Dr. Liu has now teamed up with Dr. Goldberg to develop and apply a base editing strategy for Dravet syndrome in a validated preclinical model.

“Base editing is an improvement on CRISPR/Cas9 by avoiding double-strand breaks and reducing the risk of off-target mutations, and it can be applied in non-dividing cells,” Dr. Goldberg said. 

To test base editing as a potential treatment — or even a preventive measure — for Dravet syndrome, Dr. Goldberg and his team at CHOP, led by Postdoctoral Fellow Sophie F. Hill, PhD, will investigate the therapy’s ability to prevent febrile seizures, epilepsy, and mortality in animal models of the disease, and to reverse the abnormalities seen in inhibitory neurons. 

“Our preliminary data suggests that we have an over 95% reduction in mortality when we treat at birth with this base editor and at least partial correction of the abnormal electrical activity in these SCN1A-expressing interneurons,” Dr. Goldberg said.

Understanding Temperature-Induced Seizures

As a final piece of the Dravet syndrome puzzle, Dr. Goldberg was awarded NIH funding to study febrile seizures, which happen in young children as the result of a high fever. While all patients with Dravet syndrome experience febrile seizures, they are also the most common type of seizures among the general population, occurring in up to 4% of all children. Yet, febrile seizures mysteriously vanish once children reach kindergarten age.

While most febrile seizures are benign, they can also be a risk factor for future epilepsy and are a known cause of sudden infant death. Despite the prevalence and potential severity of febrile seizures, the mechanism behind them is poorly understood. 

“If you treat a child with recurrent febrile seizures with an antiseizure medicine, it has no effect, suggesting that the mechanism of febrile seizures and epilepsy are different,” Dr. Goldberg said.

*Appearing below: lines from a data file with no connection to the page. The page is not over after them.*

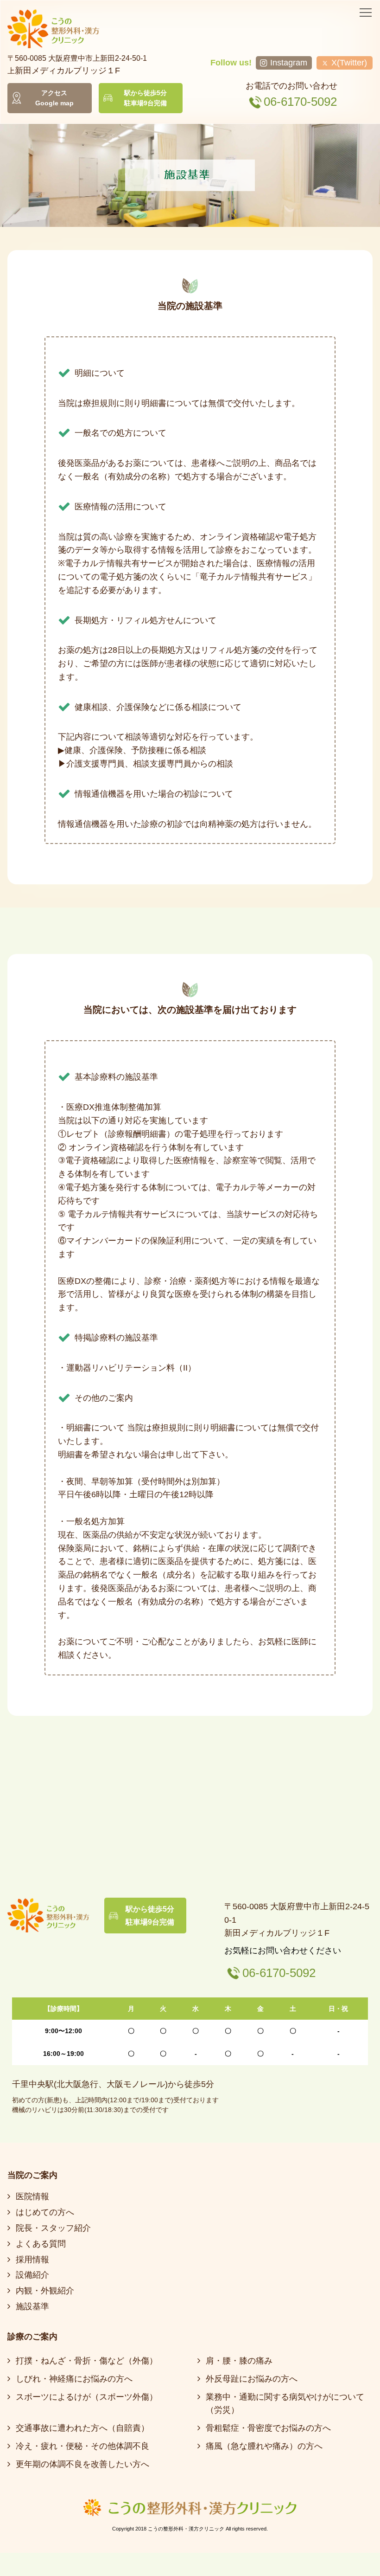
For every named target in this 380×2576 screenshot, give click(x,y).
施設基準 (32, 2306)
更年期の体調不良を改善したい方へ (82, 2464)
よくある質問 (41, 2243)
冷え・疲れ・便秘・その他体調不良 (82, 2446)
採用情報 (32, 2259)
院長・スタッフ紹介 (53, 2228)
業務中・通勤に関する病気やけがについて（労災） (285, 2403)
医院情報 (32, 2196)
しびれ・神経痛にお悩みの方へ (74, 2378)
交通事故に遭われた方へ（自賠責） (82, 2428)
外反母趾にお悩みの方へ (252, 2378)
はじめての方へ (45, 2212)
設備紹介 (32, 2275)
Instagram (288, 62)
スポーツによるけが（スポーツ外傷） (87, 2397)
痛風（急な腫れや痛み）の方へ (264, 2446)
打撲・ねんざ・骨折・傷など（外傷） (87, 2360)
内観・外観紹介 (45, 2290)
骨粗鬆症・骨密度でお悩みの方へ (268, 2428)
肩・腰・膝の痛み (239, 2360)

Dr. Goldberg and his research team, led by Postdoctoral Fellow Eric R. Wengert, PhD, are now using their previous discoveries about the underpinnings of Dravet syndrome to better understand why the developing brain is vulnerable to temperature-induced seizures.

“We believe this research could potentially lead to an actual treatment for recurrent febrile seizures,” Dr. Goldberg said.

Combined, funding from the NIH and the Dravet Syndrome Foundation will help the Goldberg Lab better understand the mechanisms of epilepsy during childhood that could one day lead to preventative or curative therapies in kids with Dravet syndrome, as well as seizures of childhood in general.